Bonwick Capital Partners LLC
On January 22, 2016, as amended on February 15, 2016, the Company entered into a letter agreement with Bonwick Capital Partners LLC. (“Bonwick”) to engage Bonwick as an exclusive financial advisor of the Company. Pursuant to the agreement, the Company agreed to: a) pay success fees equal to 7% of the gross proceeds from any form of financing; b) issue warrants to purchase 7% of the Company’s equity securities sold with a cashless exercise provision, exercisable at 125% of the price per share of the Company’s common stock paid by investors in the transaction. The warrants should have a term of 5 years. In addition, the Company agreed to reimburse Bonwick for all of its out-of-pocket expenses incurred in connection with the offering, not to exceed $25,000, and fees and expenses of their counsel not to exceed $100,000. Upon completion of the Company’s IPO, the Company paid Bonwick a $50,000 advisory fee.
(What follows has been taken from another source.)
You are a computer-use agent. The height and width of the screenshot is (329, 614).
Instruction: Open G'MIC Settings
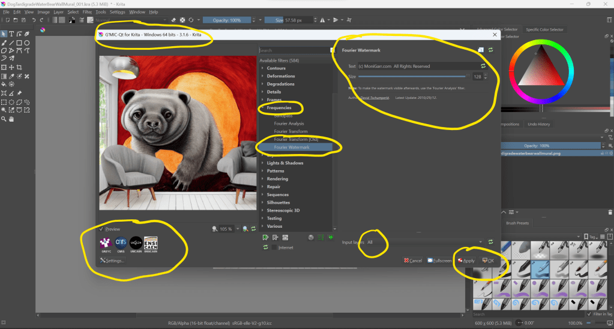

Bonwick shall be entitled to a success fee as set forth above if the Company completes a financing with parties introduced by Bonwick prior to the termination agreement or during the 6 months period following the termination of the agreement.
Note 7 - Subsequent Events
Issuance of Common Shares
Subsequent to March 31, 2016 and through May 2, 2016, the Company sold 105,463 common shares for $316,389. These shares are subject to the following lock-up agreement, from and after the later of six months after issuance or 90 days from the effective date of our IPO registration statement until the one-year anniversary thereof, (a) the shareholder can sell up to 10% of the purchased shares per month, subject to a maximum sale on any trading day of 8% of the daily volume of the common stock; (b) if the common stock price is over $7.00 per share for five consecutive trading days then the shareholder can sell up to 20% of the purchased shares per month, subject to a maximum sale on any trading day of 10% of the daily volume of the common stock; and (c) if the common stock price is over $12.00 per share then the shareholder is not restricted from making any sales until such time as the common stock price falls back below $12.00 per share.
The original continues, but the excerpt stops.